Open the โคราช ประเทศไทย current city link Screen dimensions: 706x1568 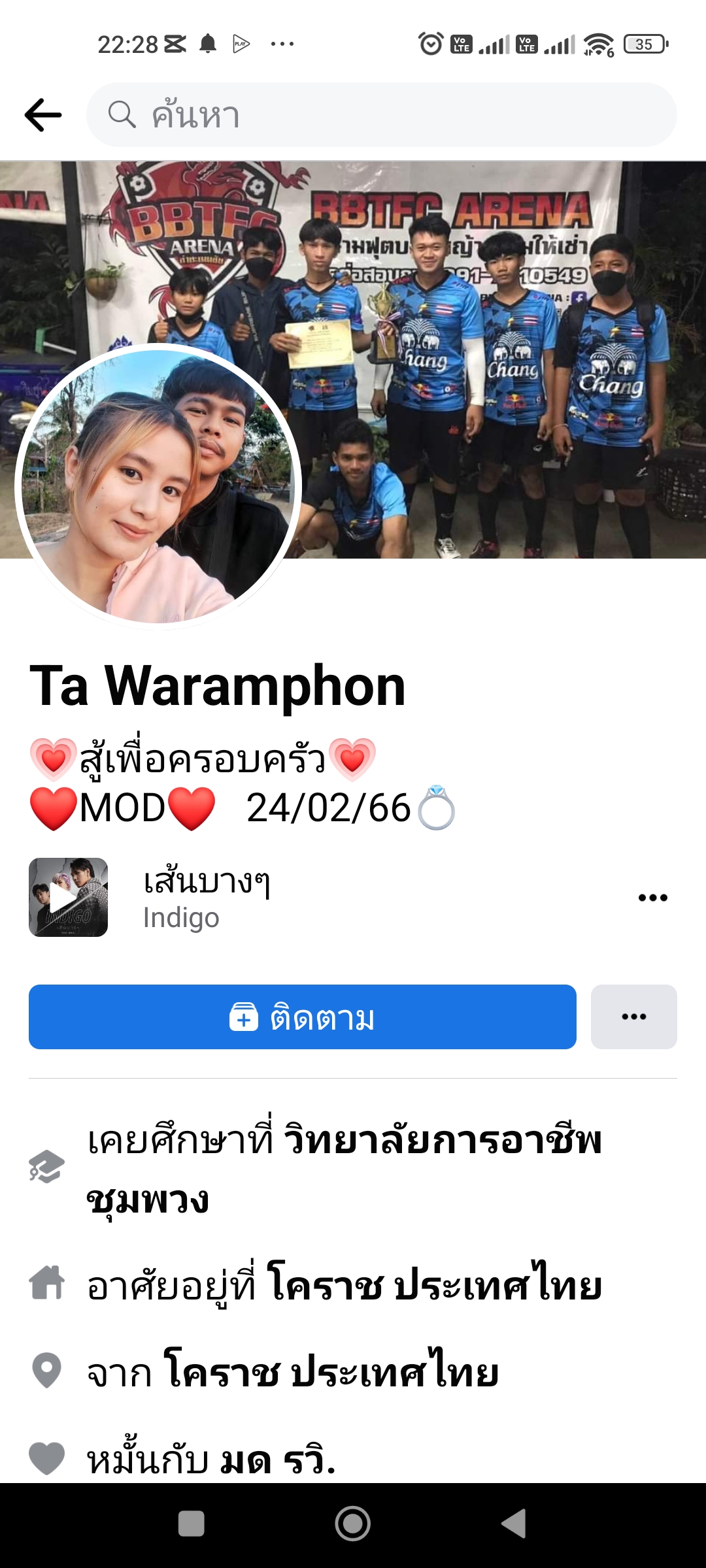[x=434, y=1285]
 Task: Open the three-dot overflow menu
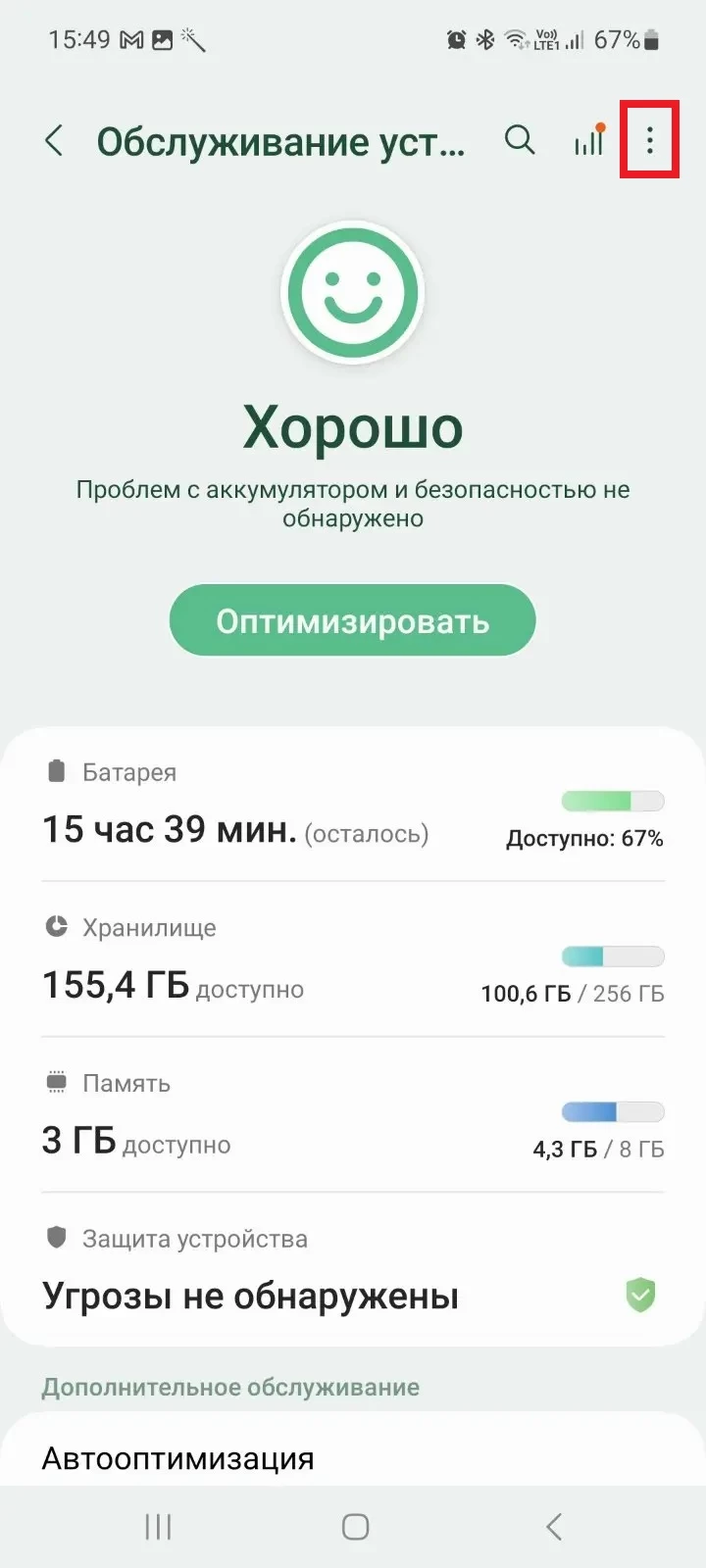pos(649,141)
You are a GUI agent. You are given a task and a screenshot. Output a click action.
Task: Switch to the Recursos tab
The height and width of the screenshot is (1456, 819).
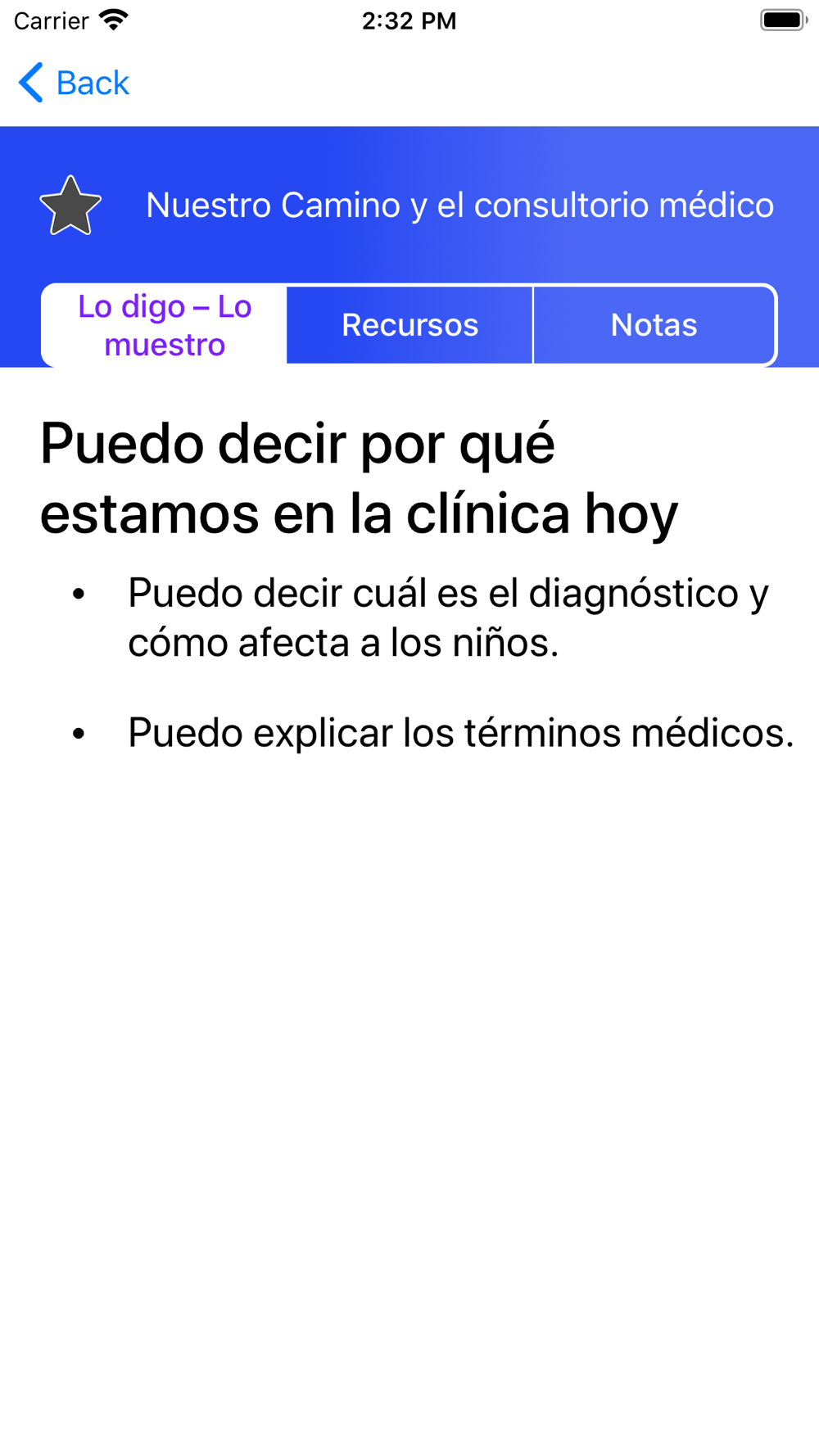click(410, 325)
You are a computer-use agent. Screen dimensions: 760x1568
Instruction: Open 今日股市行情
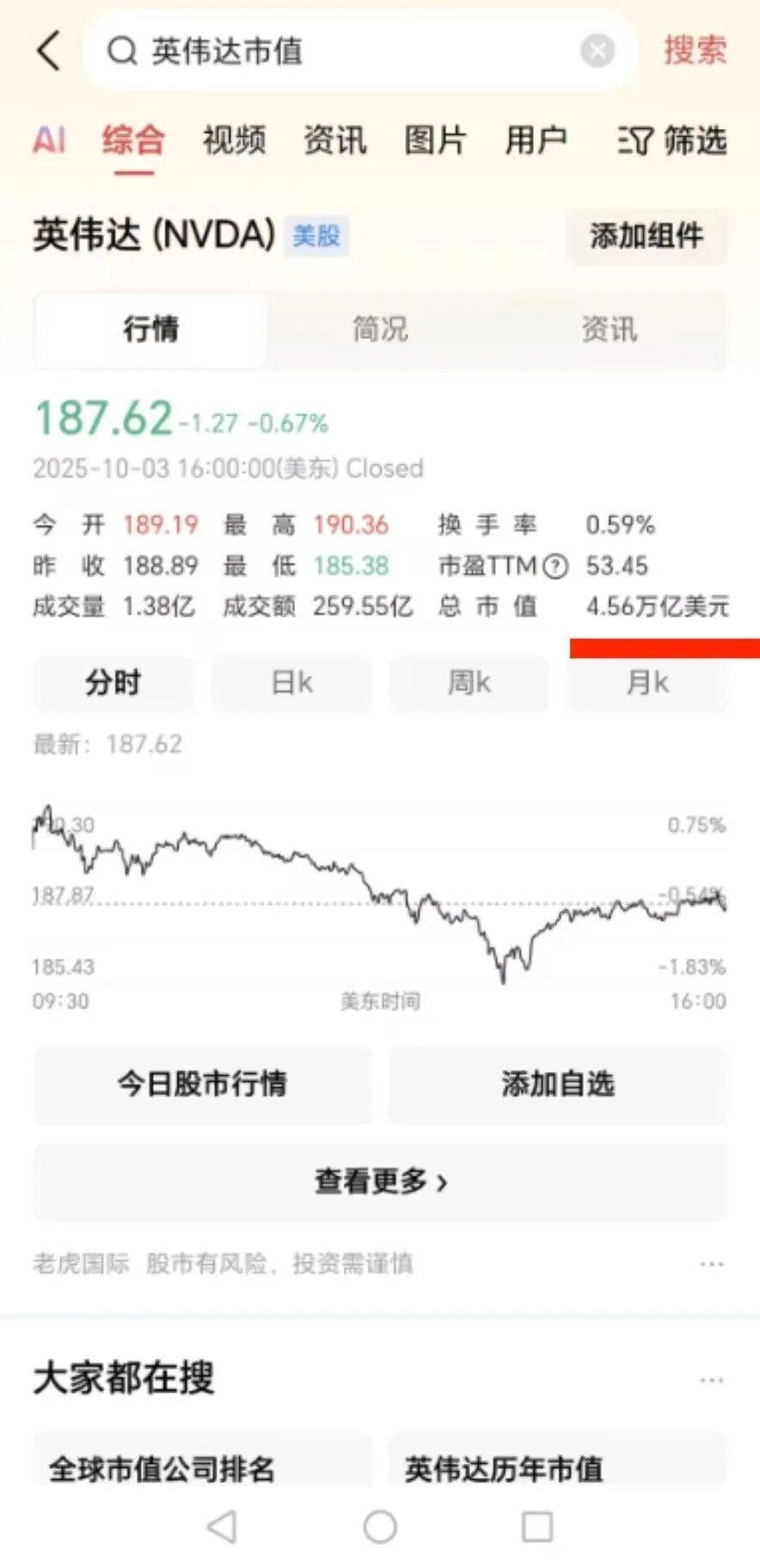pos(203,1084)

→ **REQUEST**:
Reproduce word for word the lines of the records from the one containing "You are a GUI" through the end of the records, and leave out the pictures.

→ **FINISHED ANSWER**:
You are a GUI agent. You are given a task and a screenshot. Output a click action.
Task: Switch to the Recursos tab
The height and width of the screenshot is (1456, 819).
click(410, 325)
You are a computer-use agent. Screen dimensions: 760x1568
Instruction: Open 今日股市行情
pos(203,1084)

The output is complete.